L'Argentina fa spettacolo gli azzurri si consolano

Roma Papa Francesco, telespettatore d'eccezione di Italia-Argentina dal residence di Santa Marta, di calcio è sicuramente appassionato. E per quanto possa “amare” allo stesso modo le nazionali di Italia e Argentina, ieri sera non si sarà certo divertito. Certo, non ci sono stati isterismi e colpi proibiti, ma lo spettacolo ha lasciato a desiderare almeno per un'ora. Così ai sudamericani orfani di Messi (e hai detto poco…), è bastato un Higuain in grande spolvero per soggiogare la squadra di Prandelli, apparsa arruffona e un po' sulle gambe pur offrendo un'ultima parte di gara più propositiva.

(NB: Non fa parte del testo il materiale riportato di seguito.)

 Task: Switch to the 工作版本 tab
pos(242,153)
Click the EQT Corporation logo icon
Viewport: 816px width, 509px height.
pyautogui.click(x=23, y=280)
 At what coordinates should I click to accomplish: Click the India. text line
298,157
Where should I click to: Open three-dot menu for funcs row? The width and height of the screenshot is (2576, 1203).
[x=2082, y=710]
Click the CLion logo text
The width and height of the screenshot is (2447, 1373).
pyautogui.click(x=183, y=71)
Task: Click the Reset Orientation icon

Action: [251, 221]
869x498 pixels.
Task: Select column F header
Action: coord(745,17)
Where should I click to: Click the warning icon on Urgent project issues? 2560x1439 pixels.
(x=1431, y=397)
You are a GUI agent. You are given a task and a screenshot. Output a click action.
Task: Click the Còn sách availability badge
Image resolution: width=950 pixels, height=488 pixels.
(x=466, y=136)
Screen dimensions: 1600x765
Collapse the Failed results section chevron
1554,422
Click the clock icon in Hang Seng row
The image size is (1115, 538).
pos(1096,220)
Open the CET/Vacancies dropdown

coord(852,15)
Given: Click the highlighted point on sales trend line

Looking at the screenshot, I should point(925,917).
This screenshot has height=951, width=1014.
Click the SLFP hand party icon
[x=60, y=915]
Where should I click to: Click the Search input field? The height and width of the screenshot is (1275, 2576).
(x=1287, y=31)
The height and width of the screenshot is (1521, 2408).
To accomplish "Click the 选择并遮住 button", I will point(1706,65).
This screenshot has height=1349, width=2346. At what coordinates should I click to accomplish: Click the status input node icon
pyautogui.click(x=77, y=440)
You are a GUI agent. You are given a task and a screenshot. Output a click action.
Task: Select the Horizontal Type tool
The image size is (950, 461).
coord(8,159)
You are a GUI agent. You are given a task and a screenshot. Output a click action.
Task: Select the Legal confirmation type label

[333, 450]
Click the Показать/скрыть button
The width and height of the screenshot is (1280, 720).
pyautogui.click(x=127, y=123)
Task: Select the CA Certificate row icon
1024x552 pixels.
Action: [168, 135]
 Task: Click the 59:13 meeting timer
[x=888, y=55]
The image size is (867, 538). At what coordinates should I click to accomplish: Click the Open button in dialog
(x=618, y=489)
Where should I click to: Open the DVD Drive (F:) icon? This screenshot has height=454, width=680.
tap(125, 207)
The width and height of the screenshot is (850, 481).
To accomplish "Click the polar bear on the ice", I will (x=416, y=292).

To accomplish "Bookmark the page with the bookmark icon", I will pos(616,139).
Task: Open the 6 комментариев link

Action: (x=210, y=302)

Il Santo Padre voleva un'amichevole e i ritmi sono stati tali. Non c'è stato però il pareggio che il clima ecumenico di questi giorni aveva quasi evocato, anche se gli azzurri lo hanno sfiorato nel finale. «È mancata un po' di cattiveria», lamenterà Prandelli. L'Italia sembra avere un po' di allergia per le partite senza i tre punti in palio: l'Argentina non è sicuramente la Russia del post europeo o Haiti della pre Confederations, ma i segnali che riceve il ct non sono per niente confortanti. Colpa di una condizione ancora incerta di molti elementi, di una squadra figlia del manuale Cencelli (leggi “equilibrismi” per non penalizzare le squadre italiane impegnate nelle prime sfide che contano) e di un attacco “spuntato” (l'Osvaldo orfano di Balotelli risulta nullo e chissà che la sua situazione di incertezza all'interno della Roma non abbia influito) e salvato solo dalla verve di Insigne a caccia di gloria al cospetto del compagno di squadra Higuain.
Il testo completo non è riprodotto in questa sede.